Instant Change

 
 

By Betty Alice Erickson, M.S., L.P.C.
Estimated Reading Time: 3 minutes, 33 seconds 

To be in Milton Erickson’s presence was to invite him to teach. And teach he did! Almost everyone who spent time with him can remember precisely the words he said that changed life forevermore. Even people who read his words often comment that “his voice goes with them.”

I am fortunate that when I think of my father, I vividly remember many times when just a few words changed me instantly. In this case, Dad and a family friend, Margaret Mead, worked in tandem. Although the event and words are crystal clear, I don’t remember who said what-they complimented each other beautifully.

In the mid-1970s, my family and I had just returned from a four-year stay in Addis Ababa, Ethiopia. I had taught at a private high school there; our student body was a mixture of races and cultures. One third were military or State Department dependents, a third Ethiopian nationals, and the remainder were children of the international community, including a small number of Americans whose parents were employed by the United Nations.

On my first visit home after our return to the States, I was telling Dad and Margaret Mead about something that had truly troubled me. My last year there, one of my 16-year-old American students, Tom, had great difficulties and I didn’t know how to help him. I had watched him change over the school year, I said, turning from an unhappy youngster who merely had difficulties making friends to a depressed and bitter boy who withdrew from all social contact. In one long discussion with me, Tom had confided he was being severely emotionally abused and mistreated by another teacher.

The teacher had befriended Tom who did not want to give up his only friend. It’s important to know that there was no television, no radio, no movies, shopping malls, or other standard entertainment in Addis. Social interactions and school sports were virtually the only entertainment.

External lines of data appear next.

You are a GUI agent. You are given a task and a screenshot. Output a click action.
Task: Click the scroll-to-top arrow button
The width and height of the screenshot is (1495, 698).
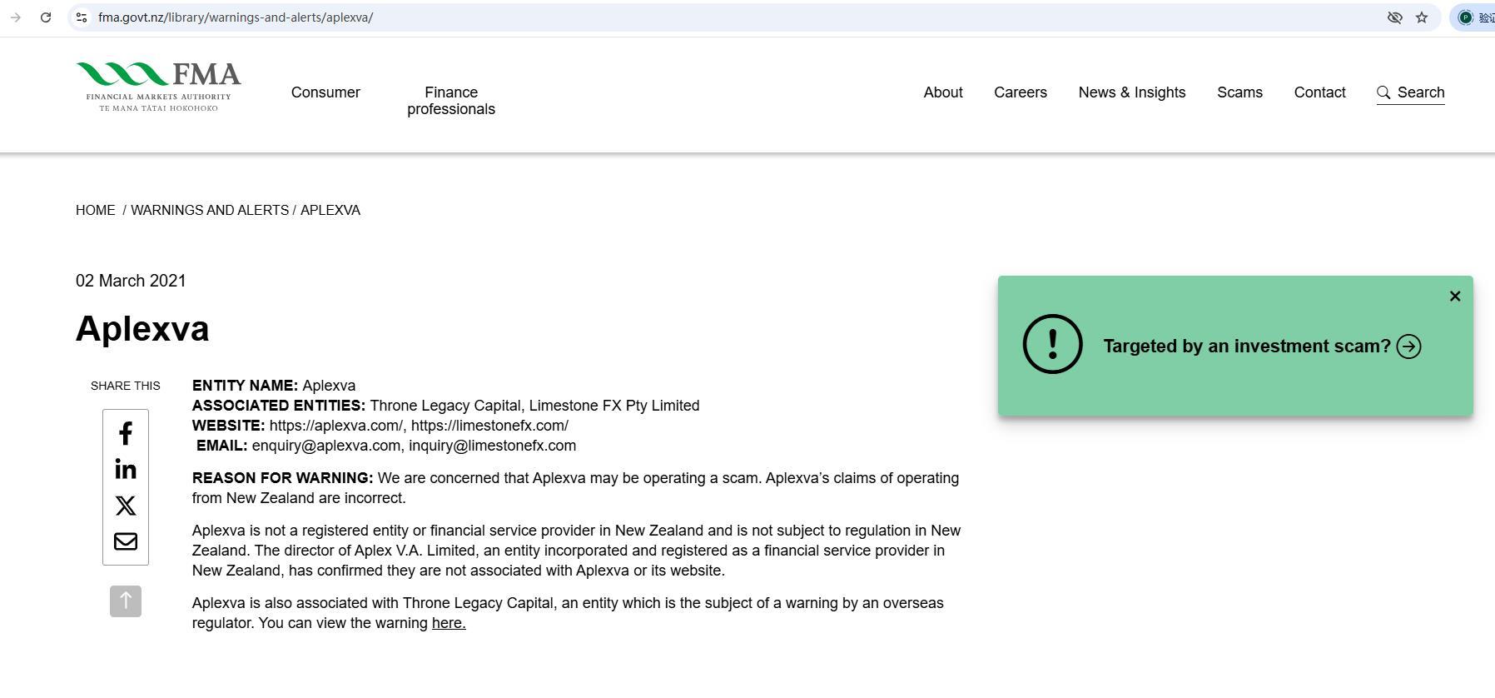pyautogui.click(x=126, y=601)

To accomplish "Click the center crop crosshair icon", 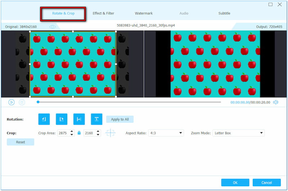I will point(110,133).
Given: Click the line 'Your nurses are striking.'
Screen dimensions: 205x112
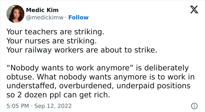Looking at the screenshot, I should pyautogui.click(x=52, y=41).
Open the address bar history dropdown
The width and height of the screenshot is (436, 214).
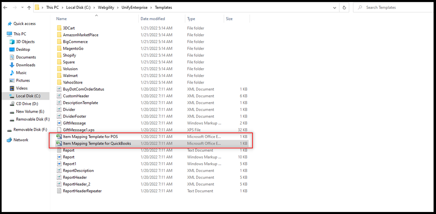335,7
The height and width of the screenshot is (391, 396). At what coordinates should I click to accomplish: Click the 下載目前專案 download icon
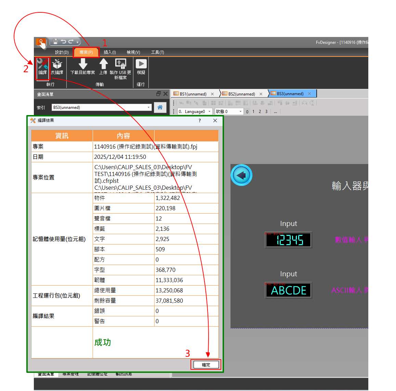[x=83, y=64]
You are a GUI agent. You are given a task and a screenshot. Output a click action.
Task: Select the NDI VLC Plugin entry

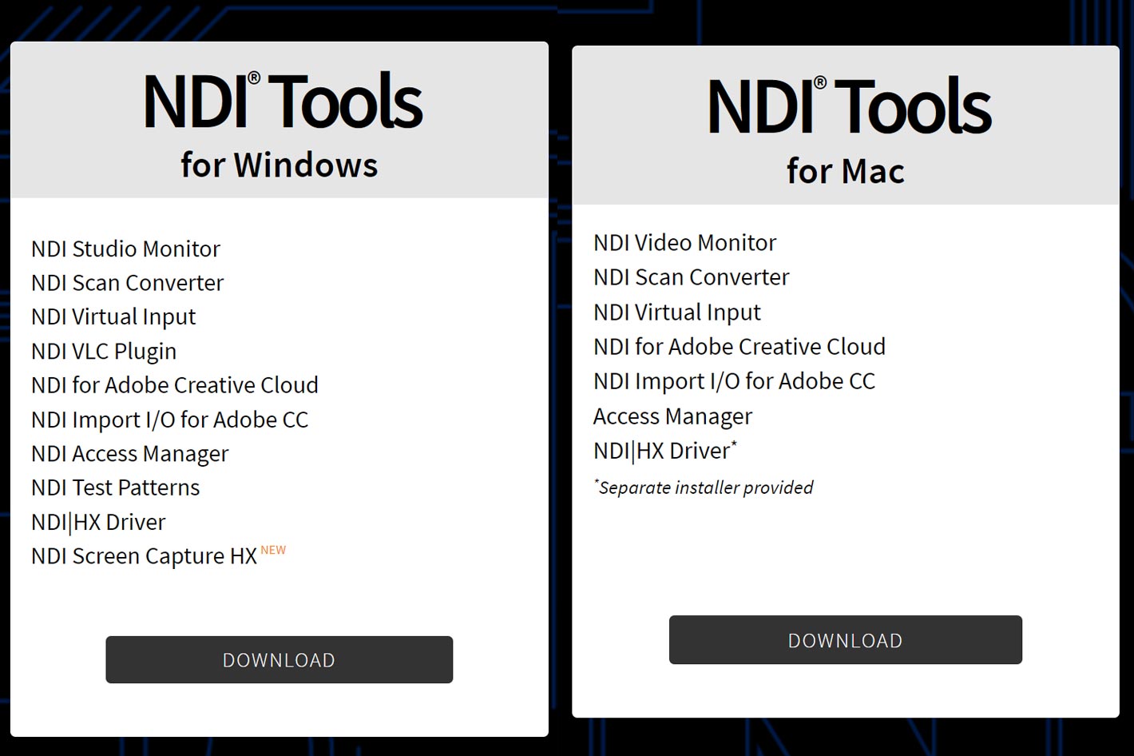pos(103,351)
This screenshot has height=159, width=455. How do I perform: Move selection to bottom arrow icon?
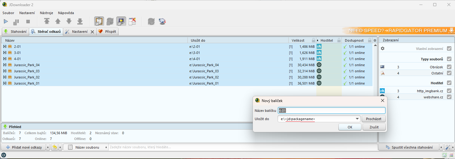click(80, 21)
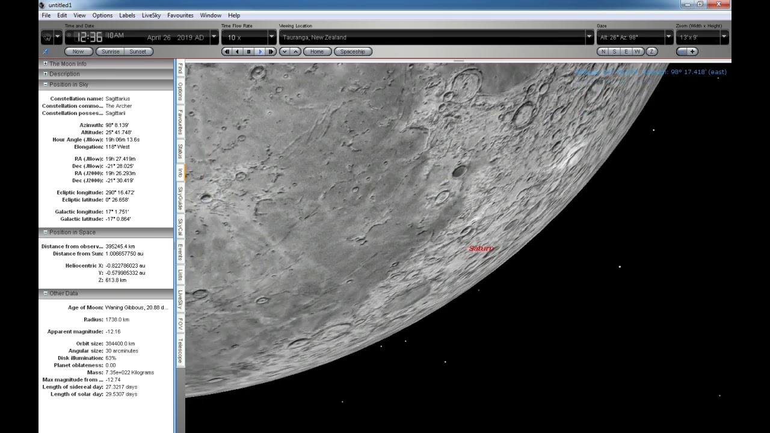Point gaze toward North with N button
Viewport: 770px width, 433px height.
tap(603, 52)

My father and Dr. Mead both listened carefully as I talked about my dismay over the boy’s pain. They responded as a team. “Why didn’t you report the teacher’s behavior to the boy’s parents?” “I did. The parents didn’t care,” I answered. They thought the friendship was good for their lonely son-and Tom vehemently defended the comradeship he felt.

“What did the principal of the school say?”  “He didn’t care either,” I replied. His orientation was to smooth things over. Tom was now involved, had a social life, and did not appear to be troubled. I argued that the relationship was inappropriate and harmful to Tom. The principal insisted that Tom’s relationship with the teacher was not a problem and that Tom and the family were happy with the situation.

Dad and Dr. Mead began to understand my difficulties but pushed further. “Were there no authorities you could go to with your concerns?”-No. The Ethiopians were in the midst of political turmoil through out their country and didn’t care about possible problems in the foreign community. Tom was not a military dependent so that avenue was also closed.

They asked me if the boy realized he was being mistreated. “Vaguely, but he didn’t care,” I said. I continued that he was so desperate for acceptance, for a friend, any friend, for anybody to pay attention to him that there was no room for any other thought in his mind. My children were too young to fill that gap. The times I had invited him to dinner was not enough, and I could scarcely go out and talk the other teenagers into being his friend. I had also talked to other teachers about my concerns but without success.

Finally, they asked, “Did you go to the teacher himself and say, ‘Stop! I know what you’re doing. Stop!”‘

I hadn’t. “But he wouldn’t have stopped,” I said.

There was a long pause while they both looked at me. “Well, we’ll never know, will we!” Our conversation was over.

At that moment, I made a vow. I would never ever be in a position again where I did not explore every option. I never wanted to hear myself–or anyone, ever again, say, “Well, we’ll never know, will we.”